YOUR GOAL - Find the word "Task" in the listing; pull out each line holding it.

RECORDS SHOWN -
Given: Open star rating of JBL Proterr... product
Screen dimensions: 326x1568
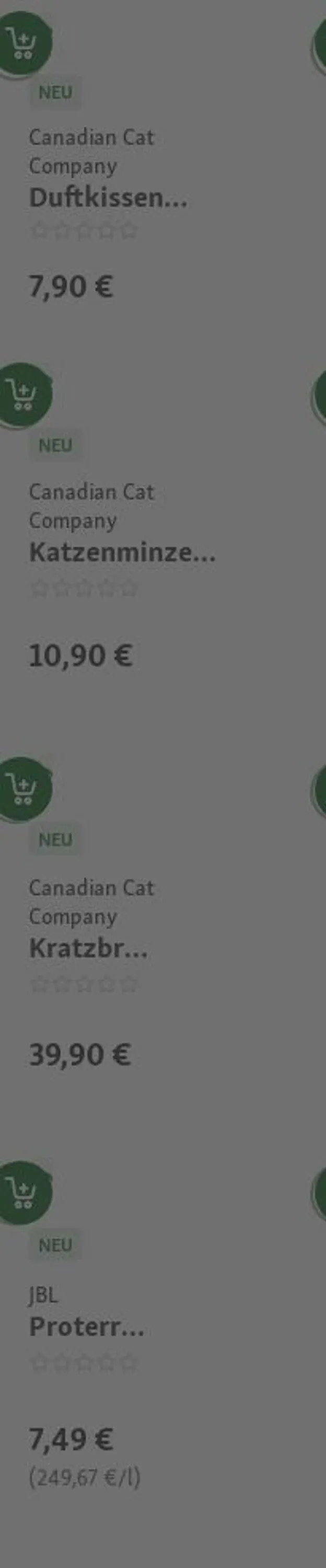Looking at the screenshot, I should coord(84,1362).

==

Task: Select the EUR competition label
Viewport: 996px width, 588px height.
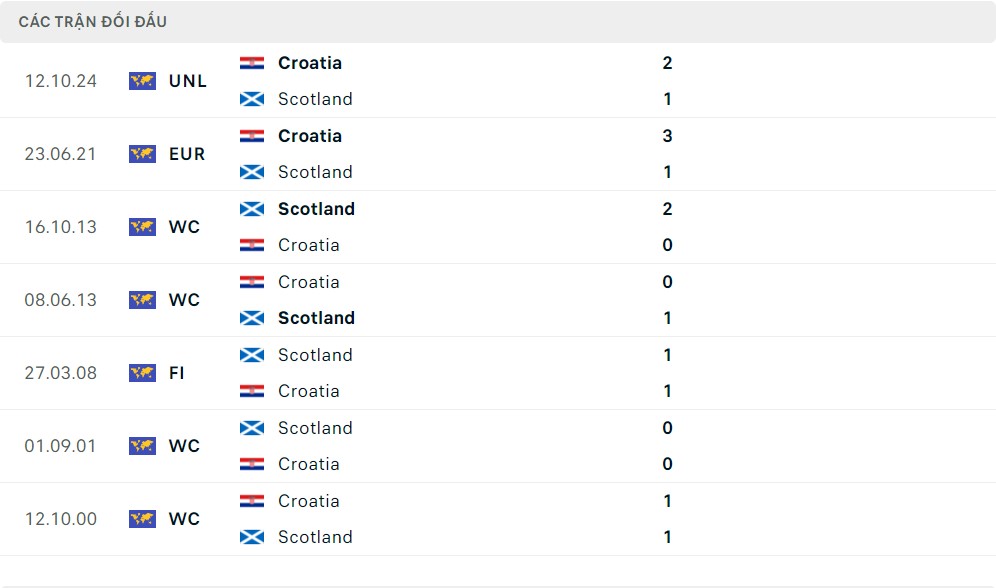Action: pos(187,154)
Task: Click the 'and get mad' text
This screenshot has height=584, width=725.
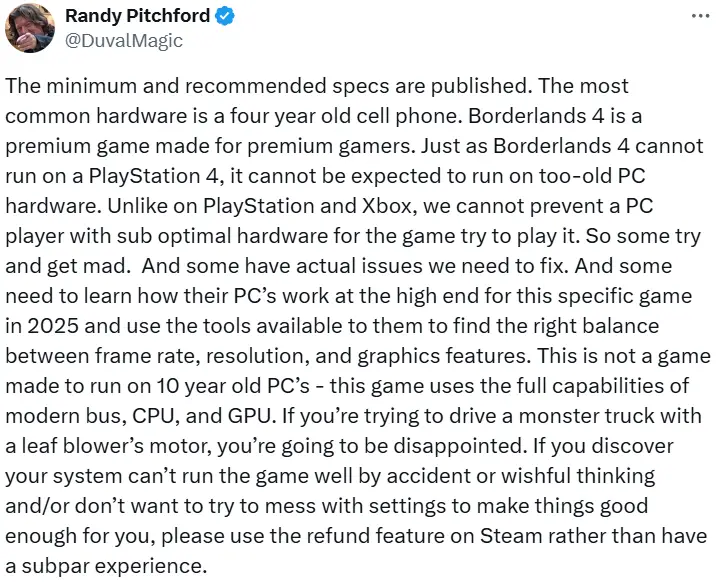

* * *

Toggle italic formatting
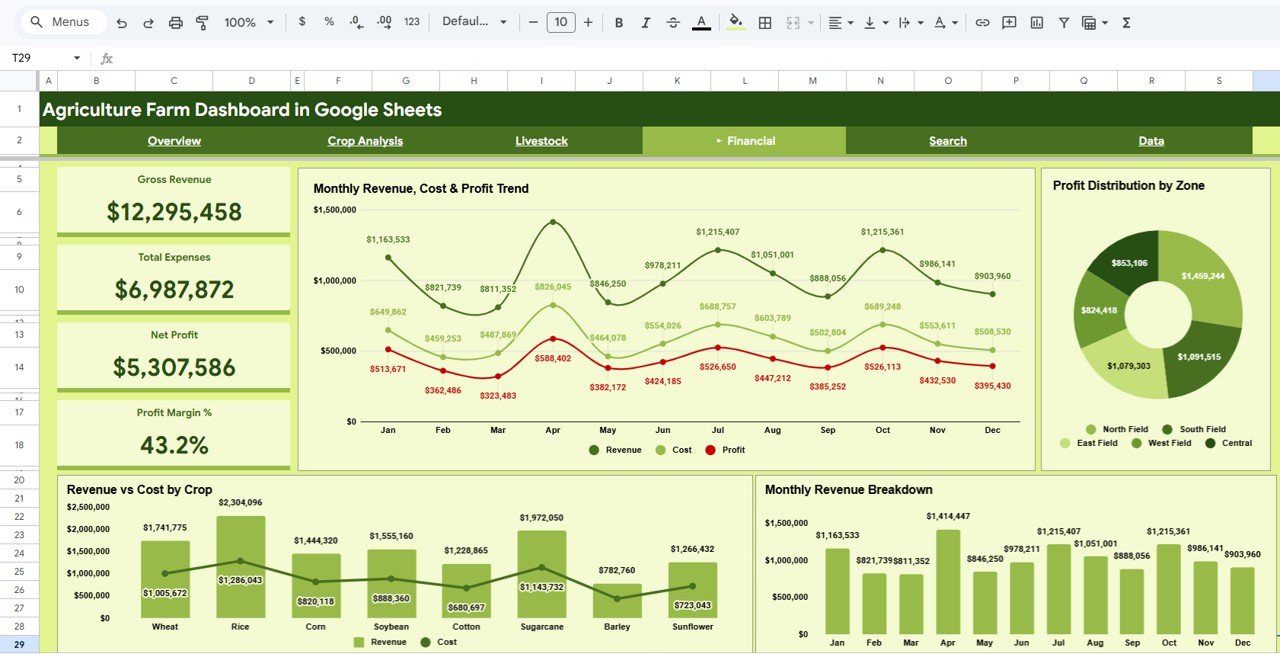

WRITTEN RESPONSE -
Task: Select the EUR competition label
Task: Click the 'and get mad' text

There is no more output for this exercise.